_Exercise task_: Show each line below that contains the word "what", copying every such line in full.

_A block of data_:
┌──
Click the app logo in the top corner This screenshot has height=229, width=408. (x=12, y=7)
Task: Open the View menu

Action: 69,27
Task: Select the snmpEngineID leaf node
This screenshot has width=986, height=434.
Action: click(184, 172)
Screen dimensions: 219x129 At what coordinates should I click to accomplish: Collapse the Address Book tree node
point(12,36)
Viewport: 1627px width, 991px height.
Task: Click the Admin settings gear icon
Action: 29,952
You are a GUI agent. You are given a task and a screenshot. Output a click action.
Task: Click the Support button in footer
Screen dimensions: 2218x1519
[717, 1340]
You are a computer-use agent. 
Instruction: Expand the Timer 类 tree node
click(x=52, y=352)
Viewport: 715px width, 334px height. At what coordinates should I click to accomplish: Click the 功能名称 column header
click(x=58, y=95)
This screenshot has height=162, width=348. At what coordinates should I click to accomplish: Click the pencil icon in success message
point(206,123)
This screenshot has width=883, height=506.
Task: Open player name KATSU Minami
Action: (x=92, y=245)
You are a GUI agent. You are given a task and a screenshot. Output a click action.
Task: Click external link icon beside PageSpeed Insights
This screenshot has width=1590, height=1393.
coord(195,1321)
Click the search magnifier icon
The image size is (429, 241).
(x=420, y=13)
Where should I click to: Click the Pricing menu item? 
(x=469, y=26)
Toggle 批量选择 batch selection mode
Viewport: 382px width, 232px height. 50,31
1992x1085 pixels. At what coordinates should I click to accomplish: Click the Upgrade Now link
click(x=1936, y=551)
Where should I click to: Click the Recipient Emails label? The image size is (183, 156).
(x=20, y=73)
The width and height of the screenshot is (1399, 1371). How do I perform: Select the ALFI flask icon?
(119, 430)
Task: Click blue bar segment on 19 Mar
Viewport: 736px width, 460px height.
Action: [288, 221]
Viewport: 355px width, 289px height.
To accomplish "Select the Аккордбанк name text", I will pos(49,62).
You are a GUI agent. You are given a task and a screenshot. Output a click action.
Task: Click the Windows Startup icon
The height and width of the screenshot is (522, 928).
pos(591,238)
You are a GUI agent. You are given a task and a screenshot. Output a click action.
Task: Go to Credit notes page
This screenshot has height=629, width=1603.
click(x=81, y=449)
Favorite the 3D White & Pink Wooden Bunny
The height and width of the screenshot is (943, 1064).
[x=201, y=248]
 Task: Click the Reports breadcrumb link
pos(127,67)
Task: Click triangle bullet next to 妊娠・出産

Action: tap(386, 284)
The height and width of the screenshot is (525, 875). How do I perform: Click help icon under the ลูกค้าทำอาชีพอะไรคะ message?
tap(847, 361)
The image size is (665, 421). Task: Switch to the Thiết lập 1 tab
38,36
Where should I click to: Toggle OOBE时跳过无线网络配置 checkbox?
└──
_Answer_:
Screen dimensions: 219x129 At what coordinates should I click to accomplish: Collapse the Address Book tree node
Viewport: 715px width, 334px height. At what coordinates should I click to accomplish: Click the 功能名称 column header
This screenshot has height=162, width=348. At what coordinates should I click to accomplish: Click the pencil icon in success message
1992x1085 pixels. At what coordinates should I click to accomplish: Click the Upgrade Now link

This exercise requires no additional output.